Si tu ne veux pas d’autre femme que celle dont la beauté
Te paraîtra digne de toi,
tu n’auras pas de femme, pas de femme !
Lorsque tu lisais mes poèmes, je te paraissais même belle :
Tu jurais que j’étais la seule à pouvoir parler sans fin.
Je chantais, je m’en souviens
(les amantes se souviennent de tout) ;
Pendant que je chantais, tu me volais des baisers.
Tu en étais même enchanté et je te plaisais en tous points
Mais bien plus encore au moment de l’acte d’amour.
Alors, tu trouvais un charme fou à ma sensualité,
À mon insatiable activité,
aux mots qui accompagnaient nos ébats
Et au fait que, une fois épuisé le plaisir de l’un et l’autre,
Une intense langueur envahissait nos corps las.

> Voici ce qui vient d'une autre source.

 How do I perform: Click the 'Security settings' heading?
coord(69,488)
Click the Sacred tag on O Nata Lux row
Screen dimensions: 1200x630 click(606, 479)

Maintenant, ce sont les filles de Sicile,
proie nouvelle, qui viennent à toi ;
Qu’ai-je à voir avec Lesbos ? Je veux être Sicilienne !
Ô vous, renvoyez de votre pays ce vagabond,
Mères de Mégare et brus de Mégare,
Et que ses paroles flatteuses
et mensongères ne vous abusent pas :
Ce qu’il vous dit, c’est à moi qu’auparavant il l’a dit.
Quant à toi, déesse Érycine qui habites les monts de Sicile
Protège ta poétesse – car je suis à toi.
La puissante Fortune poursuit-elle sa marche inexorable
Et demeure-t-elle, dans sa course, toujours aussi dure ?
J’avais six ans lorsque, recueillis avant l’heure,
Les restes de mon père ont absorbé mes larmes ;
Puis, amouraché d’une prostituée, mon frère a brûlé de désir
Et en a subi le préjudice, joint à la honte du déshonneur.
Devenu pauvre, il sillonne les mers d’azur sur un bateau léger
Et les biens qu’il a coupablement perdus,
il les cherche coupablement
Et parce que je l’ai souvent bien conseillé,
avec franchise, il me hait :
C’est ce que m’ont valu mon franc-parler, mon dévouement,
Et comme si je n’avais pas assez de ces tourments sans fin
Ma petite fille ajoute encore à mes soucis.
Et tu viens par surcroît : dernière raison de me lamenter ;
Non, ce n’est pas un vent propice qui pousse mon bateau !
Mes cheveux s’étalent sur mon cou, épars et en désordre,
Et aucune pierre précieuse ne brille à mes doigts.
Je suis vêtue très simplement,
ma coiffure n’est pas tressée d’or,
Ma chevelure ne connaît pas les présents d’Arabie.
Pour qui me parer, malheureuse, à qui m’efforcer de plaire ?
L’unique destinataire de mon élégance est absent.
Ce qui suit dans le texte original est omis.